ENTRIES SHOWN START
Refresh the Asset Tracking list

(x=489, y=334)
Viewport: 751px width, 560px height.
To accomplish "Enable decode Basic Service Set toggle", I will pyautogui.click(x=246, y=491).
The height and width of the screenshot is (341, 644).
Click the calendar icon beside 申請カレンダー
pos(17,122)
ENTRIES SHOWN END
ENTRIES SHOWN START
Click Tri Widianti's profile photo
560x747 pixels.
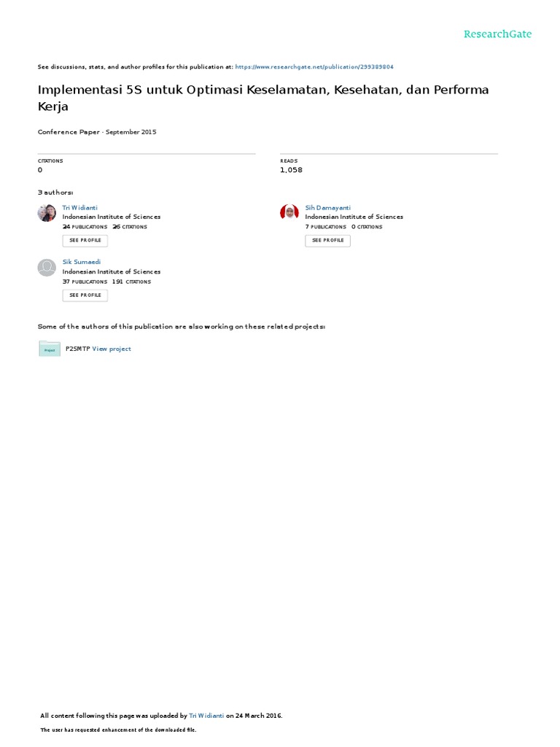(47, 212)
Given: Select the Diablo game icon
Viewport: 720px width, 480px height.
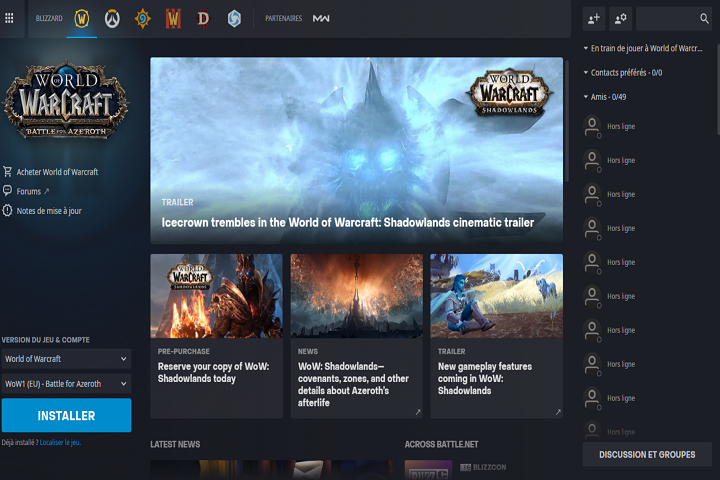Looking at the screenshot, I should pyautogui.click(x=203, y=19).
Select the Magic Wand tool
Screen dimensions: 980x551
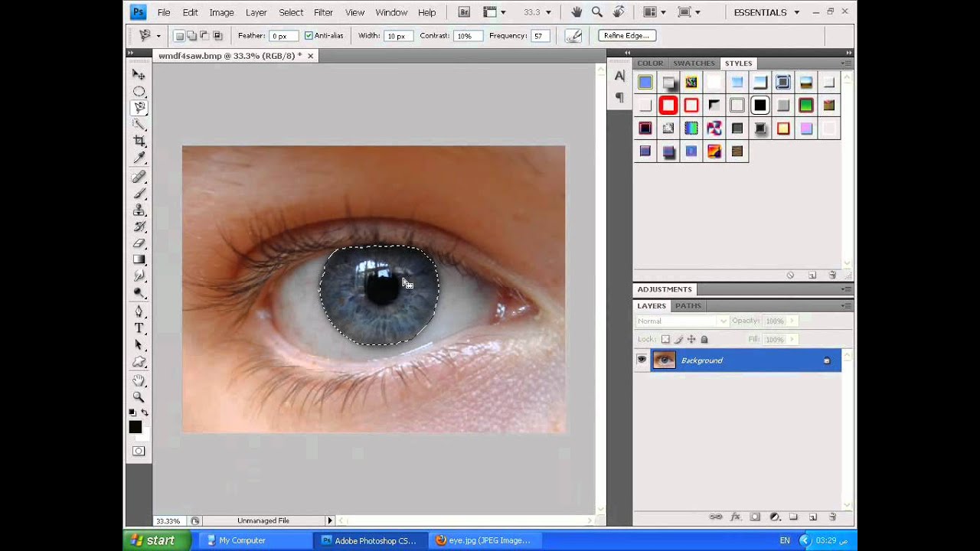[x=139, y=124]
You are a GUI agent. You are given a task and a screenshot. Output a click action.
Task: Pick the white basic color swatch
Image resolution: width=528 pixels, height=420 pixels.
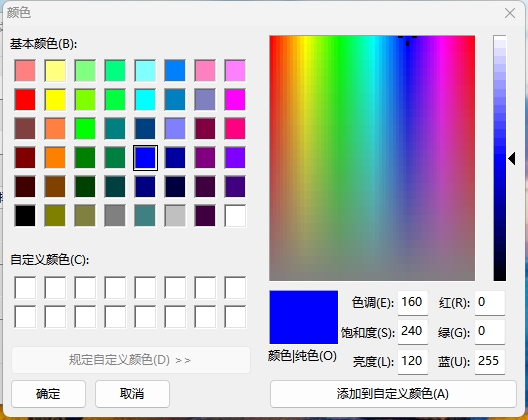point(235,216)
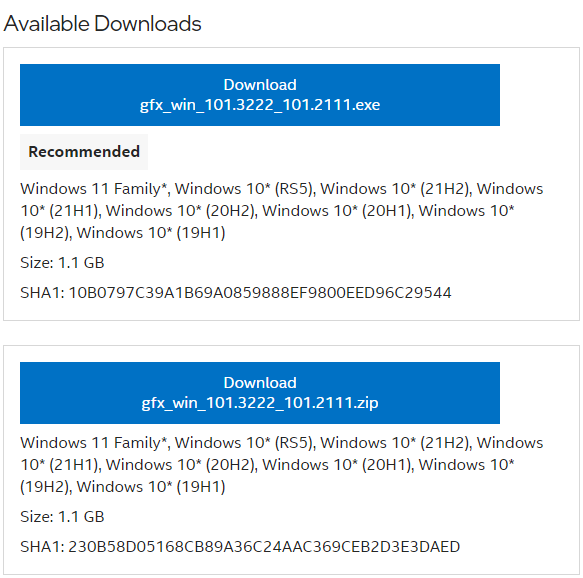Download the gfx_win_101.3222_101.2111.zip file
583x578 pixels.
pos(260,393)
ENTRIES SHOWN END
**TASK TO CARRY OUT:** Go through the records and work out how many lines contain the string "Select". The answer should be that number alone.

**EXERCISE RESPONSE:** 2